News from the front this week hasn’t been so good. Deadly car bombings in Iraq (a.k.a. “normal land”). Policemen killed in Afghanistan, along with many others (including U.S. military people). Another unmanned drone attack in Pakistan, killing Lord knows who (sometimes the policy – like our weapons – seems to be on autopilot). And in Israel, chilling testimony from Israeli soldiers confirming the worst allegations about their attack on Gaza (euphemistically referred to by our media as a “war”), with stories of arbitrary, even random killings of Palestinian civilians, various acts of gratuitous brutality, a fanatical head chaplain from the settlements urging holy war. Pretty ugly stuff, all in all… though nothing all that surprising for the I.D.F. Despite their claims about “purity of arms”, they have a history of oppressive behavior dating back to the 1948 war. And now it seems likely their next foreign minister will be a patent racist who has toyed with the notion of expulsion of Israeli Arabs. Paging George Mitchell! You’ve got your work cut out for you, old boy.

Obama’s message to the Iranians was probably a step in the right direction, but it means little without a palpable change of policy across the region. That means some effort to promote Iraqi independence (from us) and reconstruction (from our assorted ravages), as well as a more speedy withdrawal of troops and military contractors.

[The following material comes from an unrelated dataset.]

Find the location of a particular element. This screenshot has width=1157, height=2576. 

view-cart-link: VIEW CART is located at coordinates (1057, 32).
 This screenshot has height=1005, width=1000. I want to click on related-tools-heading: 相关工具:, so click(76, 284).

It also means rethinking the kind of policy that produces more hatred towards America amongst Pashtuns on both sides of the Afghan/Pakistan border. And it means a stop to the uncritical support we have given the Israeli government regardless of how they conduct themselves in the territories they have occupied since June 1967 (i.e. Palestine). Let’s face it – we’ve always been on the wrong side of struggles in the developing world, even when “our side” has won. From the Congo to Southeast Asia, from El Salvador to Chile, from Kabul to Baghdad, and everywhere in between, we’ve engaged in the thoughtless application of military might to political disputes and social upheaval, with invariably disastrous results. When will it stop? When will the sun set on this empire?

As the Israelis have demonstrated through their actions, and as we are demonstrating through our own, occupations have a corrupting influence on the occupier. Now seemingly incapable of facing down even a moderately armed irregular force like Hezbollah, the Israeli military seems best suited to attacking captive civilian populations in areas they already effectively control – civilians who have no effective means of defense. For our own part, we have become so used to the idea of civilian casualties that they are almost never deemed worthy of media coverage unless they occur in the double digits. The fact that we leave crucial life-or-death action to pilotless drones illustrates how profoundly we have separated ourselves from any sense of responsibility to the people subject to our military force. The very experience of war and occupation is now limited to the relatively small number of families whose members volunteer for service, our collective knowledge of its horrors growing more and more remote as the conscripts of 20th Century conflicts grow old and pass away.

Leave us face it: the empire is failing. Instead of tinkering with it, we had best consider how to abandon it before it destroys what’s left of our democracy.